[Document text]

We now turn to understanding the extent to which children distinguish these cues and whether they have developed adult-like weighting preferences. Perhaps the most important sign of adult-like differential weighting of the cues was an independent influence of semantic role (Schumacher et al., Reference Schumacher, Roberts and Järvikivi2017). Our results indicated that children use semantic role information even when it is put into conflict with other cues, building upon previous child pronoun studies (Pyykkönen et al., Reference Pyykkönen, Matthews and Järvikivi2010). First, the finding in Experiment 1 – that preferences for entities with fully aligned cues (er: first, subject, agent; der: second, object, patient) were weakened in OVS conditions – confirmed that grammatical role and/or semantic role significantly traded off against order of mention cues. Crucially, performance with dative object-experiencer verbs (Experiment 2) determined that effects of semantic role can occur independent of grammatical role. That SVO-er meandered at chance contrasts with the tendency reported in Experiment 1 to attach SVO-er to the first mention. This indicates that children used semantic role in their resolution of er: unlike in Experiment 1, the prominent agent was not aligned to the first mention and subject. This maps onto adult performance that has been previously reported for SVO-er sentences (Schumacher et al., Reference Schumacher, Roberts and Järvikivi2017). We should also note that, whilst OVS-er dative object-experiencers overall meandered at chance rather than showing an adult-like preference for the proto-agent (first mention, object), older children were significantly more likely to choose the proto-agent than younger children. With regards to semantic role influencing the resolution of der, results mirror the previously reported adult studies on the crucial OVS-der dative object-experiencer sentences: children resolved der toward the (second mention) proto-patient despite it being misaligned with grammatical role. This indicates that order of mention preferences for der are present when aligned with semantic role, which is important because Experiment 1 indicated that order of mention cues are not powerful enough on their own to drive der preferences. Further, this OVS-der pattern was more likely to be displayed by older children, indicating developmental improvements toward an adult-like resolving of der to the proto-patient.

[/Document text]
[Provided material]

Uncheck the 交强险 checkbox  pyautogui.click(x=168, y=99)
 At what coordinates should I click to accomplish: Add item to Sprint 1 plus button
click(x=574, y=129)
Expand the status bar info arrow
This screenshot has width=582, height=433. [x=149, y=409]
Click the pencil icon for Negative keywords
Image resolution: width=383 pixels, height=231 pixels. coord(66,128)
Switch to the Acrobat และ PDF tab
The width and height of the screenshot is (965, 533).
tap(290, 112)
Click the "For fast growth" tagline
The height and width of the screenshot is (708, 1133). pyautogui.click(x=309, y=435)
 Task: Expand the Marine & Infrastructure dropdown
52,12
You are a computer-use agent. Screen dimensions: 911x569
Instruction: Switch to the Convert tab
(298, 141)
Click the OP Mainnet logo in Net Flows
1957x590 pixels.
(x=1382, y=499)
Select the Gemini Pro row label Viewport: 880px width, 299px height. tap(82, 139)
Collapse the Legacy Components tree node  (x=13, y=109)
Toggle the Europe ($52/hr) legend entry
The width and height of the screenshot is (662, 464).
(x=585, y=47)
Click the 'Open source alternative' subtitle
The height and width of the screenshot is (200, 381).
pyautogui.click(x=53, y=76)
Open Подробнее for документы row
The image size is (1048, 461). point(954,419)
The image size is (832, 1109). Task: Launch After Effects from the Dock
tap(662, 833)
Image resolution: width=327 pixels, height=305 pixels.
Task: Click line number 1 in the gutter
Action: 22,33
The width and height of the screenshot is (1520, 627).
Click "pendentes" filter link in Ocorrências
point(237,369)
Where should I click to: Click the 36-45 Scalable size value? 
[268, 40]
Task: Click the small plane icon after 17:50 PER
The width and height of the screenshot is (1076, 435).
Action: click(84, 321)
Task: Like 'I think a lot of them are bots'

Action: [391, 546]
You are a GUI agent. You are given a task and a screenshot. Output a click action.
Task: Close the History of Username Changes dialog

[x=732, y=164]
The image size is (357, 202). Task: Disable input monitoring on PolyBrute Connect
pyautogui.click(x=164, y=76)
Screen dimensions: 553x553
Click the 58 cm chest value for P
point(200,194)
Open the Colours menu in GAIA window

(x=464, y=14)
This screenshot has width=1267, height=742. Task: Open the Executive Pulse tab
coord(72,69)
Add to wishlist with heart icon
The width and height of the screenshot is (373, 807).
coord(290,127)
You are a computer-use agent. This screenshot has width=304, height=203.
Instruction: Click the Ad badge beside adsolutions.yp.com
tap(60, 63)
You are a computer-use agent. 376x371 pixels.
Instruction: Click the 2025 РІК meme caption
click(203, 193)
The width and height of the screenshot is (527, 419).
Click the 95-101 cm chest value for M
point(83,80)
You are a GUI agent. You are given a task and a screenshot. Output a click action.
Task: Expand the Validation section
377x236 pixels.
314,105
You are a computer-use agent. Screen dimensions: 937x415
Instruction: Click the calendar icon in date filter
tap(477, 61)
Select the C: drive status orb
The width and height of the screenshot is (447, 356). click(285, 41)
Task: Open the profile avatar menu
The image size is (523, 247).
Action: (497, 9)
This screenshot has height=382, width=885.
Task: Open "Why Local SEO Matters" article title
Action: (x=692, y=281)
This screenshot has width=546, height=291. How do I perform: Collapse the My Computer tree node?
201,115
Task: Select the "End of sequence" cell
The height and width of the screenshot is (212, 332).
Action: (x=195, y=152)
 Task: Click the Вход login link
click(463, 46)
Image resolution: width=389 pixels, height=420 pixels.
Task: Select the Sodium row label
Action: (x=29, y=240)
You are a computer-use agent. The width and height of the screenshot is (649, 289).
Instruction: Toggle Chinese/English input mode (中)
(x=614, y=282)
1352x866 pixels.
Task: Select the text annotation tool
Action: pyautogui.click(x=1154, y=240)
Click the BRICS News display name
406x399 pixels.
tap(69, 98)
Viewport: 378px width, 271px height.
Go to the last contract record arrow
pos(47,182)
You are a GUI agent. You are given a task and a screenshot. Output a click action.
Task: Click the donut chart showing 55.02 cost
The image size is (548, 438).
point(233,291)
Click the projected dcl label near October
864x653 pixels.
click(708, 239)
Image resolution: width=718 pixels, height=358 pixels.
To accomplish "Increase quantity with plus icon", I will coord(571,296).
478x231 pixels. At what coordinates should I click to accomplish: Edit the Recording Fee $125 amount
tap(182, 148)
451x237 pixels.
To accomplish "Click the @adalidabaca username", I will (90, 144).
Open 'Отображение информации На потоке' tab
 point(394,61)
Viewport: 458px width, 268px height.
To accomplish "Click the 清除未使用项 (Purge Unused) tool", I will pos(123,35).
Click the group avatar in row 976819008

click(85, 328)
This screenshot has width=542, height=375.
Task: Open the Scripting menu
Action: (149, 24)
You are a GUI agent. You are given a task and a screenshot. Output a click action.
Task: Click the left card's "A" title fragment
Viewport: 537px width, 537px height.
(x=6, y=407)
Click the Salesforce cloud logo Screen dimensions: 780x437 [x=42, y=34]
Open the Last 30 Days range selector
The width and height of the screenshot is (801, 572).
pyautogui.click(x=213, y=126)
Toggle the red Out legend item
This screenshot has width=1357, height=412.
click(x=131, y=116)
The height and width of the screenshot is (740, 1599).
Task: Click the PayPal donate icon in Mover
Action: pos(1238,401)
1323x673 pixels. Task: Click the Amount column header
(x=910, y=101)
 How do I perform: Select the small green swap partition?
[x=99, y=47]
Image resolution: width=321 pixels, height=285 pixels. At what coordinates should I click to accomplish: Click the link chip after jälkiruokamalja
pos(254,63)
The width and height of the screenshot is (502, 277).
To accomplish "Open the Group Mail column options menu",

[/Provided material]

Complete the following
a) In the pronoun-resolution text, what was perhaps the most important sign of adult-like differential weighting of the cues?
b) Decide whether each statement agrees with the pronoun-resolution text, and support each yes or no with the deciding words from it. (i) In Experiment 1, preferences for entities with fully aligned cues were weakened in OVS conditions. (ii) In OVS-er dative object-experiencer sentences, younger children were significantly more likely than older children to choose the proto-agent. (iii) Experiment 1 indicated that order of mention cues alone are powerful enough to drive der preferences.
c) Carry on the pronoun-resolution text from where it stops.

Written responses
a) An independent influence of semantic role.

b)
(i) Yes: "preferences for entities with fully aligned cues (er: first, subject, agent; der: second, object, patient) were weakened in OVS conditions"
(ii) No: "older children were significantly more likely to choose the proto-agent than younger children"
(iii) No: "Experiment 1 indicated that order of mention cues are not powerful enough on their own to drive der preferences"

c)
In the Introduction, we outlined that the most common finding in previous work with children and ambiguous (personal) pronouns is a first mention preference (Goodrich Smith & Hudson Kam, Reference Goodrich Smith and Hudson Kam2012; Hartshorne et al., Reference Hartshorne, Nappa and Snedeker2015; Pyykkönen et al., Reference Pyykkönen, Matthews and Järvikivi2010; Song & Fisher, Reference Song and Fisher2005, Reference Song and Fisher2007). However, to our knowledge, no previous study had directly disentangled order of mention from grammatical role or semantic role. In our study, order of mention cues for er (first) were associated with interpretive preferences, but only when aligned to semantic and/or grammatical cues (i.e., Experiment 1: SVO), and not under any misaligned conditions (Experiment 1: OVS; Experiment 2 SVO, OVS). Order of mention cues (second) for der were the most robust preference reported: both SVO- and OVS-der were resolved to the second mentioned entity. This shows that, whilst order of mention cues were not enough on their own to drive interpretative preferences of der (Experiment 1: OVS), they did have a clear influence when aligned to any other prominence cue (semantic role: OVS-der; grammatical role: SVO-der). We further interpret these findings as evidence of form-specificity (Järvikivi et al., Reference Järvikivi, van Gompel and Hyönä2017; Kaiser & Trueswell, Reference Kaiser and Trueswell2008; Schumacher et al., Reference Schumacher, Roberts and Järvikivi2017) such that the influence of cues was differentially weighted for er versus der. Most notably, relative to der, interpretative processes for er appeared more weakened by any misalignment of cues, which indicates more reliance on the intertwining of each cue and more competition between each misaligned cue. We encourage future studies to investigate to what extent these findings apply to younger children, but re-emphasize that our age window was of most interest for tapping into the initial developmental patterns toward an adult weighting of cues.
It is important to note that children's form-specificity described above is attributed to weighted preferences in a different way from form-specificity reported in adult literature (Schumacher et al., Reference Schumacher, Roberts and Järvikivi2017). Specifically, even 10-year-olds are not yet weighting semantic role as the most powerful cue in the same way adults do. The likely reason for this is that our age group is in a developmental window where the knowledge of semantic role (and grammatical role) is becoming more sophisticated, specifically with regard to strategic use in pronoun resolution. This is demonstrated by the aforementioned age modulation of preferences in Experiment 2: older children were more likely than younger children to use semantic role in an adult-like manner for resolving OVS-der (to proto-patient, second mention) and OVS-er (to proto-agent, first mention).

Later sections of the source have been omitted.